- ACTIVITY
Each line of the records containing "Contact" is to be copied out and returned.

- WORKING DATA
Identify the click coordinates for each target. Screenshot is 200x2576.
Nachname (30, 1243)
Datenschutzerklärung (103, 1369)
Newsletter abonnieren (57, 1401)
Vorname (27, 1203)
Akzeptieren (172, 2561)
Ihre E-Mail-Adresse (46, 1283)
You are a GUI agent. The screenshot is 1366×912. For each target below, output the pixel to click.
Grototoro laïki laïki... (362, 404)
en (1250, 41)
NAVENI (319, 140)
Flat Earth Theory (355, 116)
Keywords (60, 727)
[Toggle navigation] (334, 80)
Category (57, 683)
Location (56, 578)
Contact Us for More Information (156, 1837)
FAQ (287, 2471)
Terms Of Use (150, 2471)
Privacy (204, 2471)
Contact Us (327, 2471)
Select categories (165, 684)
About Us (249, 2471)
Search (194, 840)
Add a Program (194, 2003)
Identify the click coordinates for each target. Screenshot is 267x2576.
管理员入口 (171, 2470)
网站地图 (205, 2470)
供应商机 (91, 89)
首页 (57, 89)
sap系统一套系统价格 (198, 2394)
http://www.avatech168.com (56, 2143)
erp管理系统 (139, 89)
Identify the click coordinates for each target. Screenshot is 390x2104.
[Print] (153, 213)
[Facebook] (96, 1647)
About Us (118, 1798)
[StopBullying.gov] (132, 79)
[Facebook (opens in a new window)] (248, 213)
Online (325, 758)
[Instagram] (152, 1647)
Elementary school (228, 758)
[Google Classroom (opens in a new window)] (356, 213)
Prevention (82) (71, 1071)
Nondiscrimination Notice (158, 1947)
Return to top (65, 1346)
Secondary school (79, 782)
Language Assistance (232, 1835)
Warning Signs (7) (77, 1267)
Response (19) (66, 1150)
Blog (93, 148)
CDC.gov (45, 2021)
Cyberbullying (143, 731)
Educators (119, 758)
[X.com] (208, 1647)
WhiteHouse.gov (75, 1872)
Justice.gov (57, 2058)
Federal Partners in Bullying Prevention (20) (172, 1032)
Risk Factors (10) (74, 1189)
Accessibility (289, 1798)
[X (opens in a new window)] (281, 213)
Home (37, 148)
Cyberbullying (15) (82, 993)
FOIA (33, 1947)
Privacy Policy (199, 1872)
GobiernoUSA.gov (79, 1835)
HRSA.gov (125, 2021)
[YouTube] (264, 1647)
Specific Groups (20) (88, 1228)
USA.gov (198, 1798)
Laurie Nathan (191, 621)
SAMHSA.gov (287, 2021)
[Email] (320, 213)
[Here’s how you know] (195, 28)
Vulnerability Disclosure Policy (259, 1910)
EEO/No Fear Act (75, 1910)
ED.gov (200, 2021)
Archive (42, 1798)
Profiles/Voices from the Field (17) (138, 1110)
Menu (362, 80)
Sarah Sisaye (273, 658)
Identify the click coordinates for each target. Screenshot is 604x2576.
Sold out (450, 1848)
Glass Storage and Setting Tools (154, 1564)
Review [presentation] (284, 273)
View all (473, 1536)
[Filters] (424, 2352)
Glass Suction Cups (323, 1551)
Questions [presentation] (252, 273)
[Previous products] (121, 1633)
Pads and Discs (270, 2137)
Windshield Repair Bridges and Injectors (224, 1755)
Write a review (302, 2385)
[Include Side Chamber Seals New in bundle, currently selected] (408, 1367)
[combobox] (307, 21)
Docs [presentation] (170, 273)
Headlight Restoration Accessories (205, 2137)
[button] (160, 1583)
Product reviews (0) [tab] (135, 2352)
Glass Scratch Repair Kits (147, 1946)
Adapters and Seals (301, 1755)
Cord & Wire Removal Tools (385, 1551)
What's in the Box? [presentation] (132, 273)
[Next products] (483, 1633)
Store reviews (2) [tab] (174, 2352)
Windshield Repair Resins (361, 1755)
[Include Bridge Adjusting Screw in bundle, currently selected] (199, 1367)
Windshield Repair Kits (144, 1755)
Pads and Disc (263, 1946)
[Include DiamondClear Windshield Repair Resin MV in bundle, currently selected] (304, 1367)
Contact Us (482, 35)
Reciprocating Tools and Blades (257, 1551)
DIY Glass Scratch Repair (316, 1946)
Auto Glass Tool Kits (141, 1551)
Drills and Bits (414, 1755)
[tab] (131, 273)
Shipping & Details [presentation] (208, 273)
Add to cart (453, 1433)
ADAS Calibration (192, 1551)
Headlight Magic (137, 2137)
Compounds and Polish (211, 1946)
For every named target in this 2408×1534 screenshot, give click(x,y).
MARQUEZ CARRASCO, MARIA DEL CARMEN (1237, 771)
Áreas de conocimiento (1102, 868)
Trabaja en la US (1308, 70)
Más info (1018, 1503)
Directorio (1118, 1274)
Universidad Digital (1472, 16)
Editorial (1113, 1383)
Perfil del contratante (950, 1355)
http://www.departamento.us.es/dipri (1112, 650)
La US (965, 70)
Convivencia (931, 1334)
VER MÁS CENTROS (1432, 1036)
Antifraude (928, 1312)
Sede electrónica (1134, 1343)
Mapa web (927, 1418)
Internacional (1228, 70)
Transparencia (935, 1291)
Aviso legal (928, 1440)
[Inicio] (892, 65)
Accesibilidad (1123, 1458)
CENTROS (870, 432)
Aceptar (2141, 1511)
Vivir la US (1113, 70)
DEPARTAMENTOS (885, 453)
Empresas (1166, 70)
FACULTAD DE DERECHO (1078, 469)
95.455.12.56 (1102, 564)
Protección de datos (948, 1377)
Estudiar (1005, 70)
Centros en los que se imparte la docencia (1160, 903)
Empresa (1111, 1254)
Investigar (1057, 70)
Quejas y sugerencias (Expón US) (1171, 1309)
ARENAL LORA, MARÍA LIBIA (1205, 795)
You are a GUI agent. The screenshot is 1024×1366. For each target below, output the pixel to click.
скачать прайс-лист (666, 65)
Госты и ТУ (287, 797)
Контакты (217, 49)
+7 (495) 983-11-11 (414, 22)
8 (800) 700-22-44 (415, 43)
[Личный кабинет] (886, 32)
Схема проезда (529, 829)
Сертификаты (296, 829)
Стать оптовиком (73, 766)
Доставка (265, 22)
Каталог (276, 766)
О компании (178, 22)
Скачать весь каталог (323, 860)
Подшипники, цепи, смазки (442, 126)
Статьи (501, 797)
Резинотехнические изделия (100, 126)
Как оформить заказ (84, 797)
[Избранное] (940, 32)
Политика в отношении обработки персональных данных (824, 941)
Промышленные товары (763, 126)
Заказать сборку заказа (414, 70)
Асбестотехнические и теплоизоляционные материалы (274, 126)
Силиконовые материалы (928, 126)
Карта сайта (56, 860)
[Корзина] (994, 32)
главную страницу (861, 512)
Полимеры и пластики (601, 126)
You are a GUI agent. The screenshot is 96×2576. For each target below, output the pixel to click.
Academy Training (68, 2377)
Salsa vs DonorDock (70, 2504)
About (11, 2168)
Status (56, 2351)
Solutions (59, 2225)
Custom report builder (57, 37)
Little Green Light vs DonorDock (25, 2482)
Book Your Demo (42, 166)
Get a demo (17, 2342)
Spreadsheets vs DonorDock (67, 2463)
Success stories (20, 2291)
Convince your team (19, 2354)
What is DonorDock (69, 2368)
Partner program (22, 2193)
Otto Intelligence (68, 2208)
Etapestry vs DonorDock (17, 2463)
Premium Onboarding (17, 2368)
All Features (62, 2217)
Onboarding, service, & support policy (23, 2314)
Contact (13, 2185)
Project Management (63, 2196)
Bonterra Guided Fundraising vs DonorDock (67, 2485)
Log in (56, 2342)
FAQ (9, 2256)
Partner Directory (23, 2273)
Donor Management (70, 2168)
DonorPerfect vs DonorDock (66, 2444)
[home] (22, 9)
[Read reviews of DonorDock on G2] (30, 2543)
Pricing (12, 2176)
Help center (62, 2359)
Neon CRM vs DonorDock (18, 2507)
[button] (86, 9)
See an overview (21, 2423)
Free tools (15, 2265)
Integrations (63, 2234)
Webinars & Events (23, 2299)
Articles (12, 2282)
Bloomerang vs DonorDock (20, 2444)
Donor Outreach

- TASK ANSWER
Contact Us for More Information (156, 1837)
Contact Us (327, 2471)
Contact Us (482, 35)
Contact (13, 2185)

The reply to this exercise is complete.